Le narrateur est le petit-neveu du Professeur Angell, à qui ce jeune homme, Henry Wilcox, est venu présenter son oeuvre et les étranges glyphes dont il a orné le piédestal. Angell est mort subitement, sans explication réelle si ce n’est son âge très avancé. Il est tombé d’un coup, dans la rue, à peine bousculé par un homme aussitôt disparu.
L’exécuteur testamentaire se trouve donc rapidement en présence des écrits de feu son grand-oncle, et il découvre les notes relatant les nombreux entretiens aux cours desquels Wilcox lui a raconté les rêves, ou plutôt devrait-on dire les cauchemars, qui suivirent leur première entrevue. Et jusqu’à ce que les cauchemars se transforment en forte fièvre délirante valant au jeune homme un internement pour raisons médicales…
« (…) les rêves sont plus vieux que la ruine de Troie, ou ce que contemple le Sphinx, ou les terrasses de Babylone. »

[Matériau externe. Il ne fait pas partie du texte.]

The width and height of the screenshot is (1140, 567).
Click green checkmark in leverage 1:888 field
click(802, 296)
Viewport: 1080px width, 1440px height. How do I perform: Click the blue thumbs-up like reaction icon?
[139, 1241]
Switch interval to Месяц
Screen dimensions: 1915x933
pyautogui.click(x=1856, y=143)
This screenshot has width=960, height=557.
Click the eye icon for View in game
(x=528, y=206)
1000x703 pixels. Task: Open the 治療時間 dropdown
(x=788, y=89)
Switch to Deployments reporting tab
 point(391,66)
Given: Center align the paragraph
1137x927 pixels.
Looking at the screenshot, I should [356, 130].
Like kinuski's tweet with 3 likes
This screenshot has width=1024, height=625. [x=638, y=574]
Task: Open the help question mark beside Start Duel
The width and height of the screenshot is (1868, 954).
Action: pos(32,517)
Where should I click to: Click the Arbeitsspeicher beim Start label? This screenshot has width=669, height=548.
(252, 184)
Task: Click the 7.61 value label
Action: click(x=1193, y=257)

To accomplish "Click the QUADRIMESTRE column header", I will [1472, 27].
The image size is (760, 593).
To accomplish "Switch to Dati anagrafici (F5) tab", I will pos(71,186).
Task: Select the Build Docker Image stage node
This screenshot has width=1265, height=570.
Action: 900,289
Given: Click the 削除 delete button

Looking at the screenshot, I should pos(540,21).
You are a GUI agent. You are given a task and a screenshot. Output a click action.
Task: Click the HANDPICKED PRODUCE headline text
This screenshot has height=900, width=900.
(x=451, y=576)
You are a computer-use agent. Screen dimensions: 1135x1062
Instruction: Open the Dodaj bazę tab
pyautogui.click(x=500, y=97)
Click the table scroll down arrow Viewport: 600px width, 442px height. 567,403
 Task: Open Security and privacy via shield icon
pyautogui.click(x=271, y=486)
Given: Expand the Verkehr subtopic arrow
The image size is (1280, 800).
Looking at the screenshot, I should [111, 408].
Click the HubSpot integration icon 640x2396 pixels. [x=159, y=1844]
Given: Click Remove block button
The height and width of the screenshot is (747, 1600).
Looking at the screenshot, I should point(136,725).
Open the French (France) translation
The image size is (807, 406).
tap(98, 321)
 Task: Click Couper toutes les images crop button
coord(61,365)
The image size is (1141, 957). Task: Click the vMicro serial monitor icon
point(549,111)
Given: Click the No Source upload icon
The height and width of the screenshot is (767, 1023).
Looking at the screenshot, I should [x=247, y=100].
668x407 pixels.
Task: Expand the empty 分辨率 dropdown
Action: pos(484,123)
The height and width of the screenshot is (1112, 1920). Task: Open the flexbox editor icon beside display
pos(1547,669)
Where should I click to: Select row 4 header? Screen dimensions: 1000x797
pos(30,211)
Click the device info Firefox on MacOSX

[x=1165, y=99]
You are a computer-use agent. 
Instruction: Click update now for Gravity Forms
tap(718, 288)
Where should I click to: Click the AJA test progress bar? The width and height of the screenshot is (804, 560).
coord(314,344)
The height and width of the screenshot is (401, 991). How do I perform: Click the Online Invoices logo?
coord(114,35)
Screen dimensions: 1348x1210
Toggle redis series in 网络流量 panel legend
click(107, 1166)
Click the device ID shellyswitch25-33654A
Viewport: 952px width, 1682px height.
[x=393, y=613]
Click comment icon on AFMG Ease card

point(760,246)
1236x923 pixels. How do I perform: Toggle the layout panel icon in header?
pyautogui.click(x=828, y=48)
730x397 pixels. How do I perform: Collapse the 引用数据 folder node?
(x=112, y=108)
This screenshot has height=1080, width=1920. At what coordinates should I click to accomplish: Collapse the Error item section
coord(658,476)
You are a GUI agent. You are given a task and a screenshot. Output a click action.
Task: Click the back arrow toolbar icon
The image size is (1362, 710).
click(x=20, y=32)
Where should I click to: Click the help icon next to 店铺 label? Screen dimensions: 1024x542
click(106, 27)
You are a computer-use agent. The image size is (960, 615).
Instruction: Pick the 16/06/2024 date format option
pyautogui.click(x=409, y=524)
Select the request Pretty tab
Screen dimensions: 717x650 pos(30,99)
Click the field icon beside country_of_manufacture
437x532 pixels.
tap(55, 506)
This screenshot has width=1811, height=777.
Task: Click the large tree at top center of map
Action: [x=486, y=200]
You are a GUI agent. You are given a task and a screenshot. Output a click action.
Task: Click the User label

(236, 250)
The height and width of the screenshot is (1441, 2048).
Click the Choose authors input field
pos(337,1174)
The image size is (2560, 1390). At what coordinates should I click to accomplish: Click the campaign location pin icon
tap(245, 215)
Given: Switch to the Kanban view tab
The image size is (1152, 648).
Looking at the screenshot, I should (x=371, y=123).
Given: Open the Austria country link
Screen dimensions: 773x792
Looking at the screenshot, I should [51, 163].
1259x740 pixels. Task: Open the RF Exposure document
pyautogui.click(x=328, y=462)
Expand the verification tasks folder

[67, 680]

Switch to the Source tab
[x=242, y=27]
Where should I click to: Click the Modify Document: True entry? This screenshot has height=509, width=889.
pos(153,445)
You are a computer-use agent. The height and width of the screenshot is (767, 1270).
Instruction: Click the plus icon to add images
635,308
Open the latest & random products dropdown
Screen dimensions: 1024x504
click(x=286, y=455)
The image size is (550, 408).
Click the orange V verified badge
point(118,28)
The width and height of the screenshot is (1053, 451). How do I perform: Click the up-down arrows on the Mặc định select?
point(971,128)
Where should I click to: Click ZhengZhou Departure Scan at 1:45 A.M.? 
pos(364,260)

Fait très étrange, durant la même période se produit dans les bayous de la Nouvelle-Orléans une cérémonie de culte vaudou nécessitant l’intervention des forces de police. L’inspecteur Legrasse interrompt un rituel monstrueux au centre duquel semble vénérée une statuette de pierre verte dont la description la rapproche de la figurine sculptée par Wilcox.
« (…) ils allumèrent leurs lanternes et avancèrent en silence à travers ces terribles bois de cyprès où le jour ne pénètre jamais. D’affreuses racines et des lianes moussues pendantes les assaillaient, et ici et là des amoncellements de pierres ruisselantes ou les fragments d’un mur pourrissant que rendait plus obsédant la morbide habitation disparue amplifiaient la dépression créée par les arbres déformés et les champignons sur leur amas spongieux. »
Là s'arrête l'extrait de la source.